*EXERCISE BRIEF*.
The output has to be the full set of records, reproduced exactly, minus any picture.

*GIVEN RECORDS*.
....

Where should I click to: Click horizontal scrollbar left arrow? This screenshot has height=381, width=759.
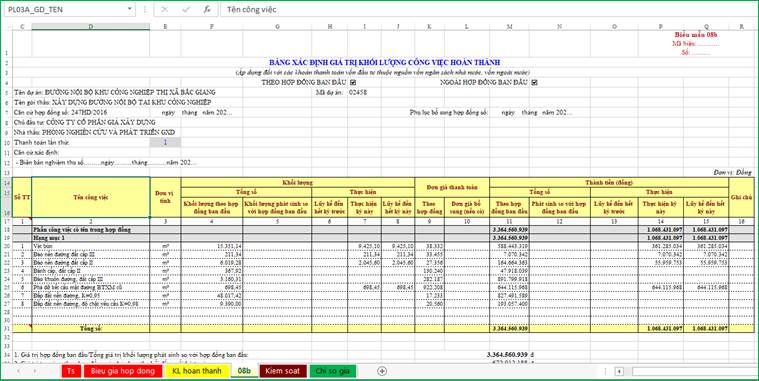(619, 371)
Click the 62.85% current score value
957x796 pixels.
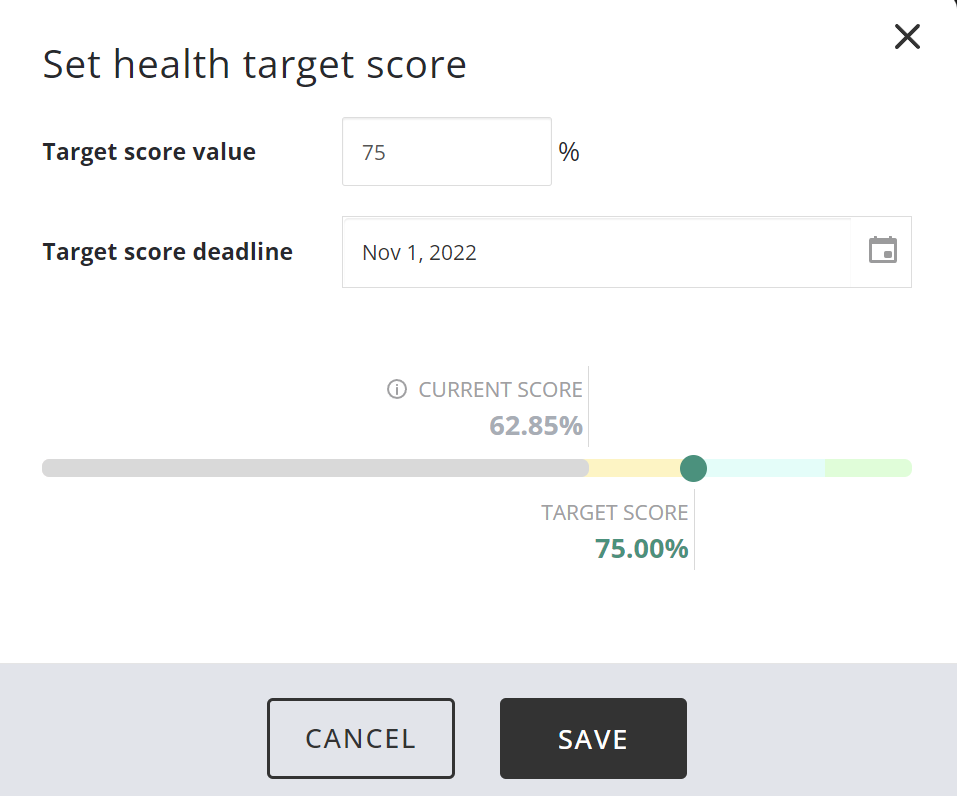point(535,426)
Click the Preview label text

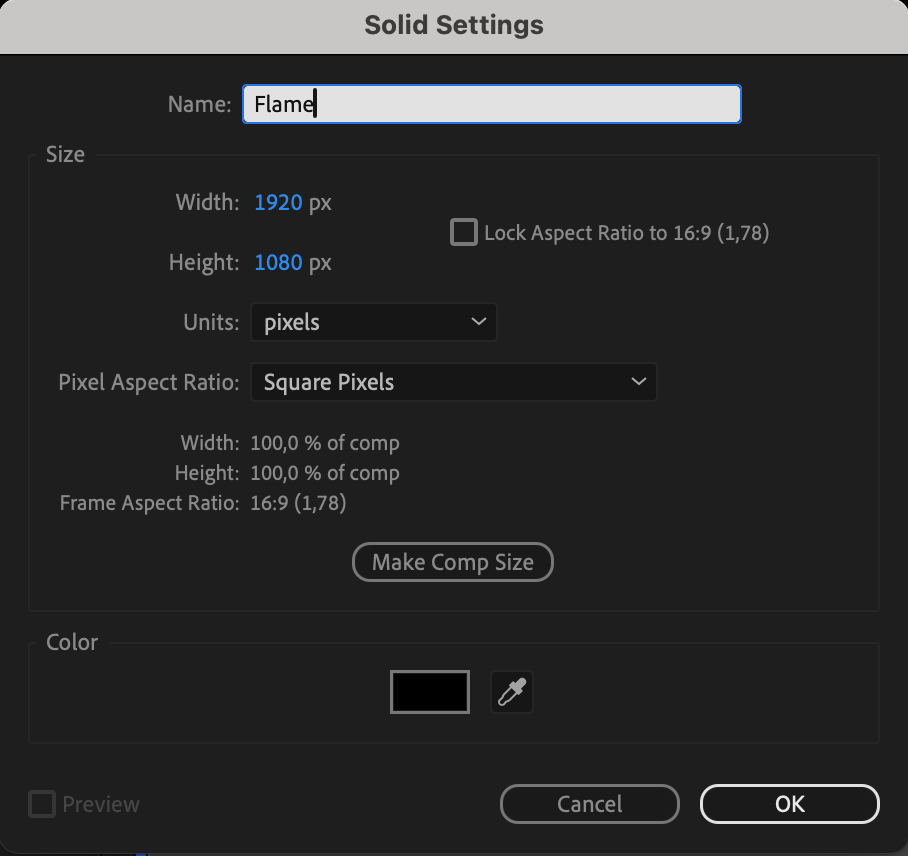(x=101, y=804)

....

*TASK SOLUTION*.
Where should I click to: Click horizontal scrollbar left arrow? This screenshot has height=381, width=759.
(619, 371)
Click the 62.85% current score value
957x796 pixels.
point(535,426)
Click the Preview label text

(x=101, y=804)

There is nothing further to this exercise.